2.4 Auto-decay of cation-radical ABTS•+

An absorbance A 734 decrease corresponds to the transformation of ABTS•+ into the formed ABTS. This process may occur due to both the presence of antioxidants in the system and ABTS•+ auto-decay. To consider the latter, the kinetics of A 734 decrease were monitored in the studied buffers containing ABTS•+ alone (without HS introduction). The dependences thus obtained were fitted to the equation

$$ {\mathrm{A}}_{734}={\mathrm{A}}_{734}^0+\mathrm{b}\times \mathrm{t} $$
(2)

where \( {\mathrm{A}}_{734}^0 \) is A 734 at the time = zero point, b is the coefficient of spontaneous auto-decay for the cation-radical ABTS•+, and t is time in minutes. Taking into consideration that a decrease in absorbance in the presence of HS results from both ABTS•+ auto-decay and its reduction by HS, one can derive the following expression for the decrease in absorbance ΔA734 due to only HS activity:

$$ {\varDelta A}_{734}={\mathrm{A}}_{734}^0-{\mathrm{A}}_{734}+\mathrm{b}\times \mathrm{t} $$
(3)

where ΔA734 corresponds to the change of concentration of ABTS·+ formed due to reaction with HS, and the concentration of ABTS formed can be further calculated as

$$ \mathrm{C}\left(\mathrm{ABTS}\right)=\frac{{\varDelta A}_{734}}{\varepsilon \times \mathrm{l}} $$
(4)

where ε is the extinction coefficient for ABTS•+ (1.5 × 104 mol−1 L cm−1) and l is the optical path length (0.59 cm).
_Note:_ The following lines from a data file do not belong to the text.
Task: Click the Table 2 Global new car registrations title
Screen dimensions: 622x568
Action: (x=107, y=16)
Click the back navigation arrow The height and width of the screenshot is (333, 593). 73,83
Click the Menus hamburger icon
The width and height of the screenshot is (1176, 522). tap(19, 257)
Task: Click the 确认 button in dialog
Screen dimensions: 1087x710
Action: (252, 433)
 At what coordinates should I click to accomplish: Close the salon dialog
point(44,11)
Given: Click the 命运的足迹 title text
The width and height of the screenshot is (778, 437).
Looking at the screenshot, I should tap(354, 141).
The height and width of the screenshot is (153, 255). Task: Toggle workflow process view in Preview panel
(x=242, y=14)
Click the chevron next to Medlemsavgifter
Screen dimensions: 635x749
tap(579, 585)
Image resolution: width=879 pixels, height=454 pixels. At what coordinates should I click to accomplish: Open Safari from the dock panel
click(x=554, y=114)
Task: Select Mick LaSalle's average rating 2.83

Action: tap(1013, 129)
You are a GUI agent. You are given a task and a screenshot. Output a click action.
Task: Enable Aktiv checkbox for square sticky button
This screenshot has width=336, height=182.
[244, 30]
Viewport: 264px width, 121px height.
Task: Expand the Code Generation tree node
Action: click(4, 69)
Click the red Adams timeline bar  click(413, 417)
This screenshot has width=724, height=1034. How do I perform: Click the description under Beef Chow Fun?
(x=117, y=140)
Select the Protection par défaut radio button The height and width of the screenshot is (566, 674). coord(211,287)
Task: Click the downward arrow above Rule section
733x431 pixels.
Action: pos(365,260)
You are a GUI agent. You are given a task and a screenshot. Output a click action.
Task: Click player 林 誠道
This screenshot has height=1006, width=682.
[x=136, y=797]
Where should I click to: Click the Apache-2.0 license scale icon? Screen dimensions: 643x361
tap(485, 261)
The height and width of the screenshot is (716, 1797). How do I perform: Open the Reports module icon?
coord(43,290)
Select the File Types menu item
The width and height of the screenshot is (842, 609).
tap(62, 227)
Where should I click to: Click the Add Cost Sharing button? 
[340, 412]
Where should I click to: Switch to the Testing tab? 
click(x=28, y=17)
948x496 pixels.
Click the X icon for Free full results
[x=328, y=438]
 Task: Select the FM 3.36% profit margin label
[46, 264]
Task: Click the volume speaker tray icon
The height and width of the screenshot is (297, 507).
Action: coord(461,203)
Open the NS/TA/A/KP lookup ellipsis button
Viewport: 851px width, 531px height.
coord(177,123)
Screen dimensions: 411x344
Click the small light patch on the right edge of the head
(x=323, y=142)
The optical path length was estimated for the plate reader for a sample volume of 200 μL using the Beer–Lambert–Bouguer law, by reading ΔA734 of a solution of ABTS + of known concentration. Alternatively, optical units can be converted directly to the units of TE using the equation calibration curve (4).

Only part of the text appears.